Collected data entries
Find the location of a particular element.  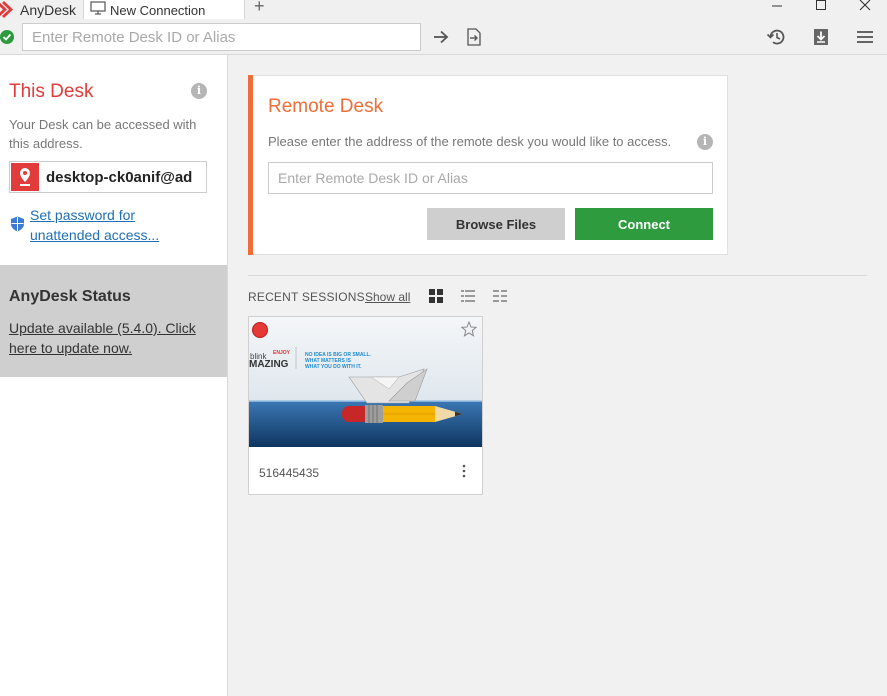

status-title: AnyDesk Status is located at coordinates (70, 296).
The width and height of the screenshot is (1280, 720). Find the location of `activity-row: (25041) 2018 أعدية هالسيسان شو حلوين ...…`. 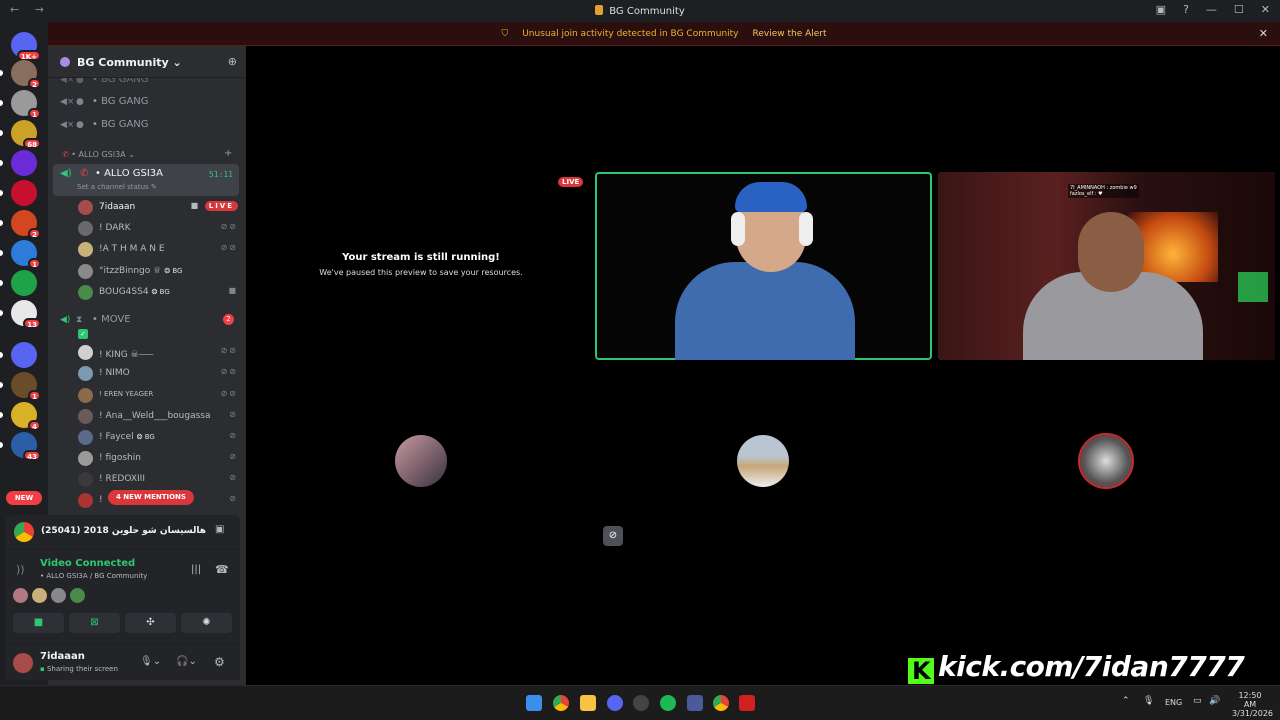

activity-row: (25041) 2018 أعدية هالسيسان شو حلوين ...… is located at coordinates (122, 532).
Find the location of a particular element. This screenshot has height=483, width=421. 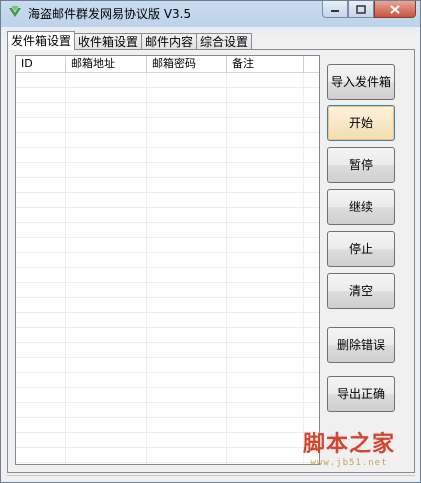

■ Task requirements
Swap "Find the location of" for "Locate" everywhere it occurs in the records and write all of them out again with nothing else changed. Leave the pictures out.

■ Problem solution
Locate a particular element.  

status-title: AnyDesk Status is located at coordinates (70, 296).
The width and height of the screenshot is (1280, 720). Locate `activity-row: (25041) 2018 أعدية هالسيسان شو حلوين ...…`. 

activity-row: (25041) 2018 أعدية هالسيسان شو حلوين ...… is located at coordinates (122, 532).
Locate a particular element. This screenshot has height=483, width=421. 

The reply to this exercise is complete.